- [Description of the task]
Every line containing the word "Given" must be pulled from the records.

- [Exercise material]
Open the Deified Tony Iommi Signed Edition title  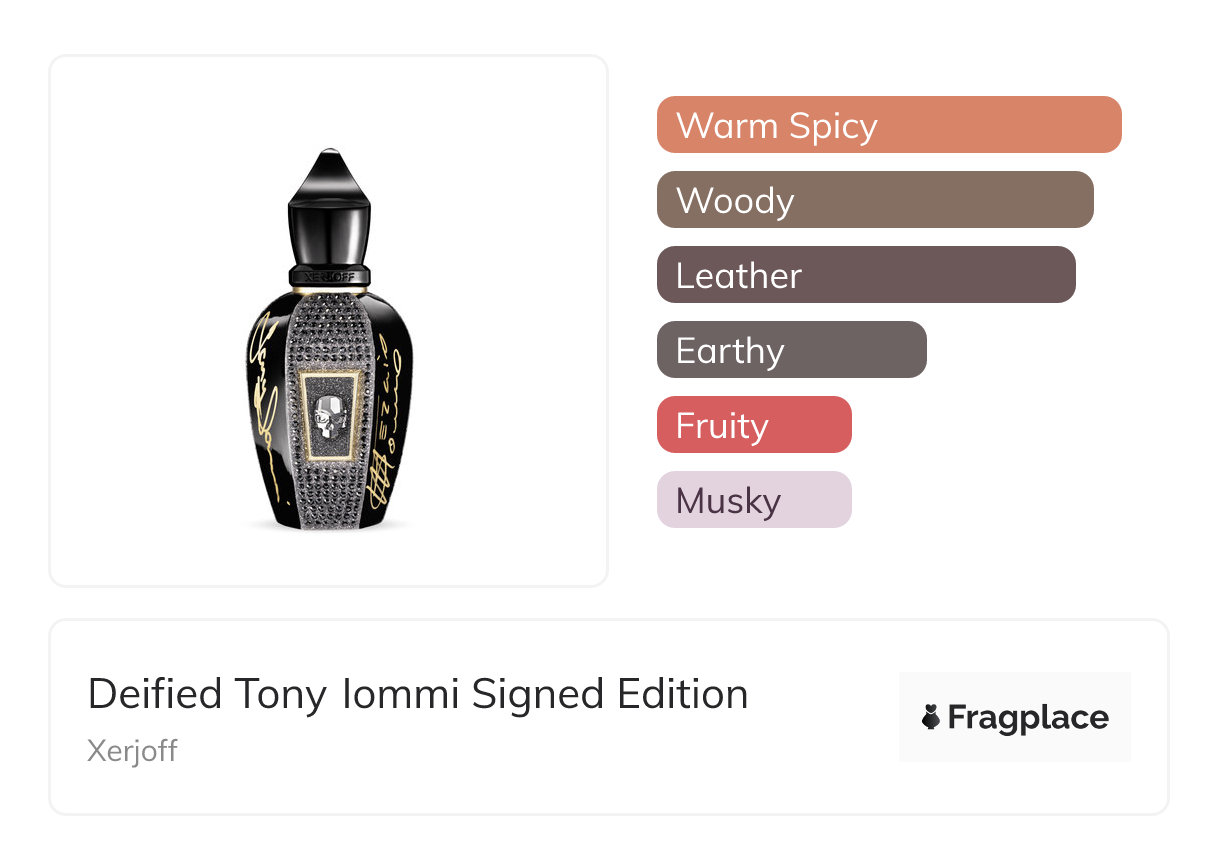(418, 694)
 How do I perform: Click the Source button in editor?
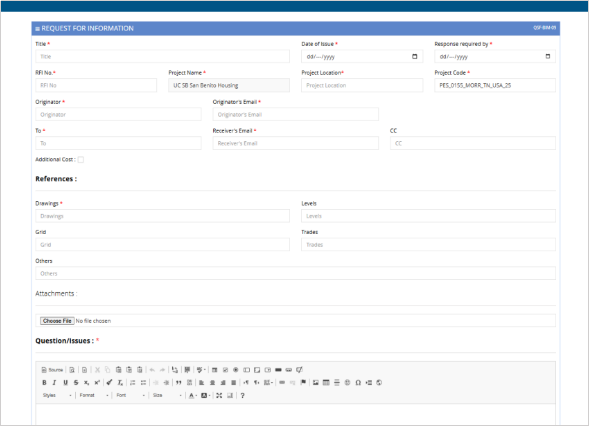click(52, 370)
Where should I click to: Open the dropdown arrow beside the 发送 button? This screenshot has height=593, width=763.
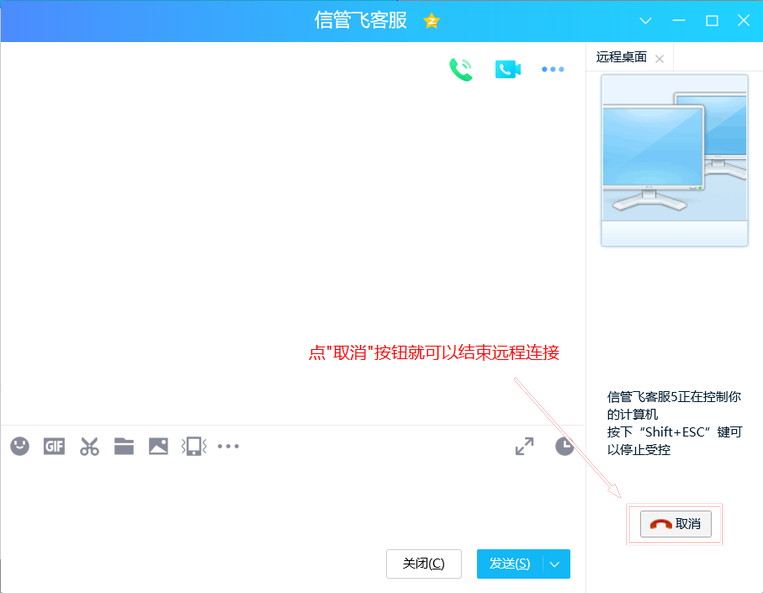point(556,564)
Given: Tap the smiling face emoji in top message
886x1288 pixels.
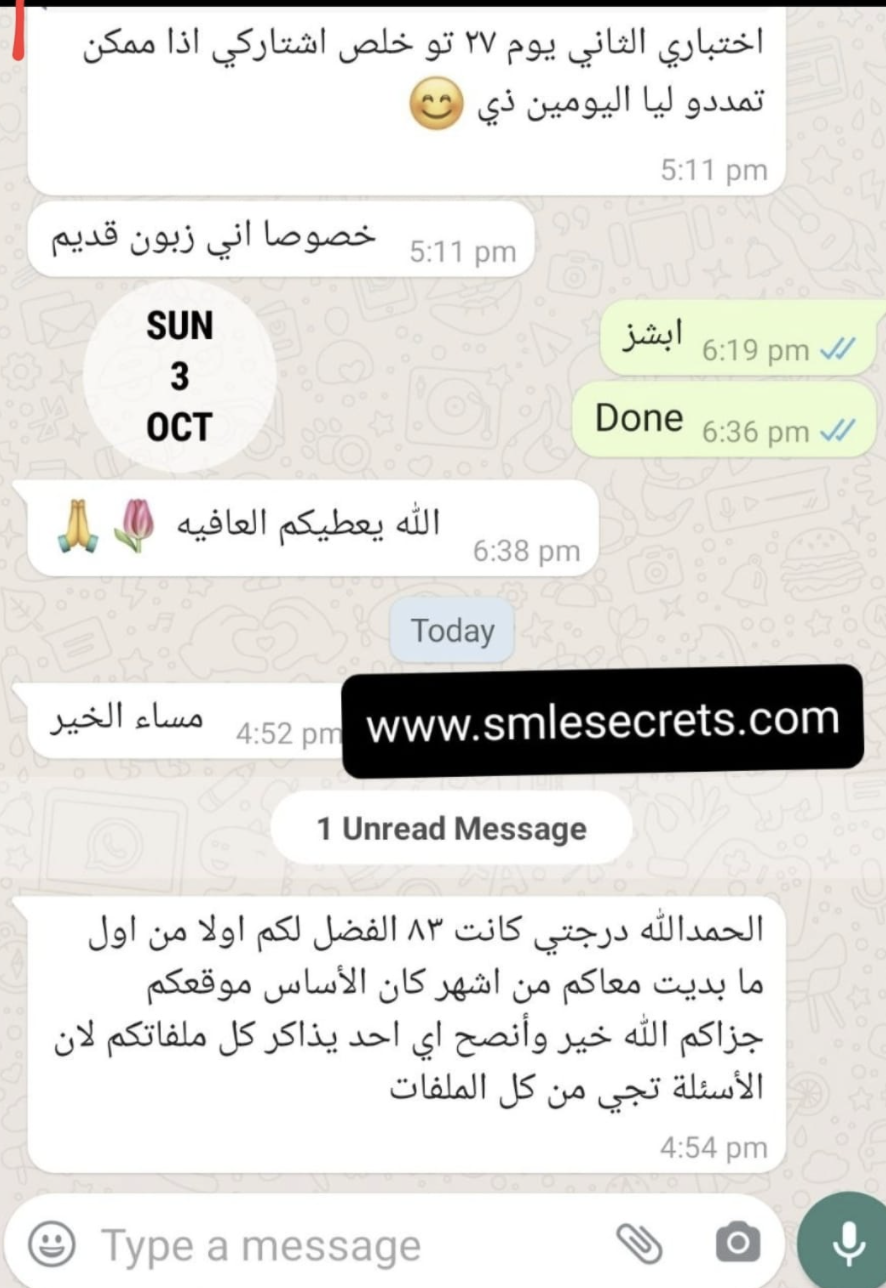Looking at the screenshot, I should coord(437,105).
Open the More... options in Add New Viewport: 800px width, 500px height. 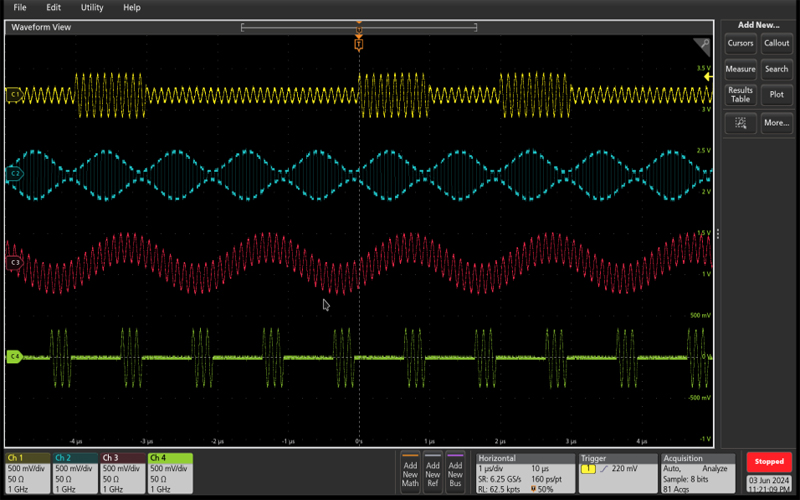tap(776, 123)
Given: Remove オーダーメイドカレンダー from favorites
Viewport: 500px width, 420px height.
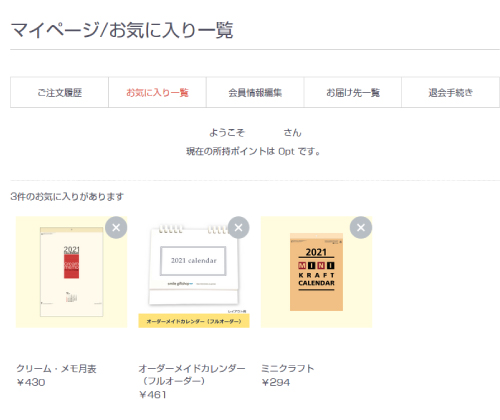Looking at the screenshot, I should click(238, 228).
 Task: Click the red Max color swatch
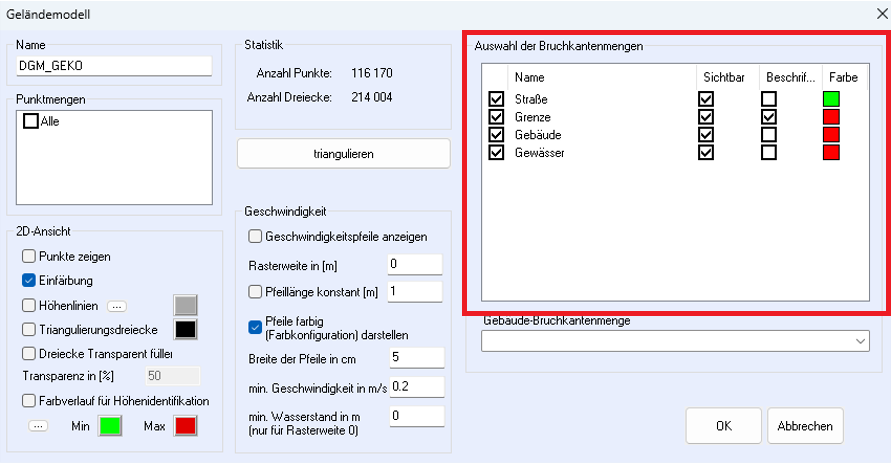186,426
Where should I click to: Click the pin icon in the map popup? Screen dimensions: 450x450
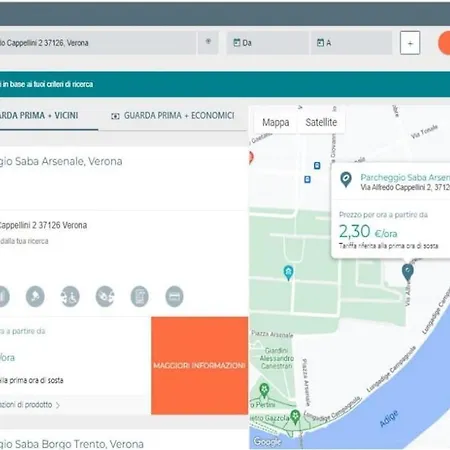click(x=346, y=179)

---

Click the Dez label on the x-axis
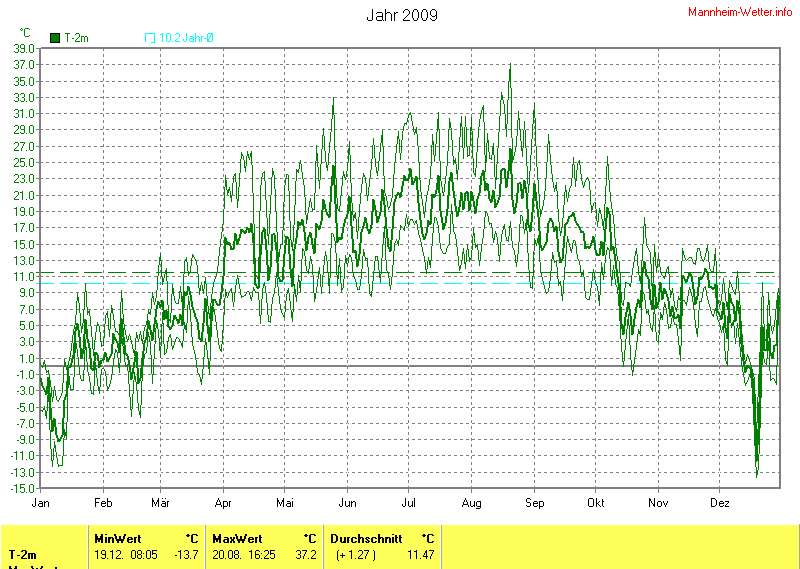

- [Exercise answer]
Given: Tap the smiling face emoji in top message
Given: Remove オーダーメイドカレンダー from favorites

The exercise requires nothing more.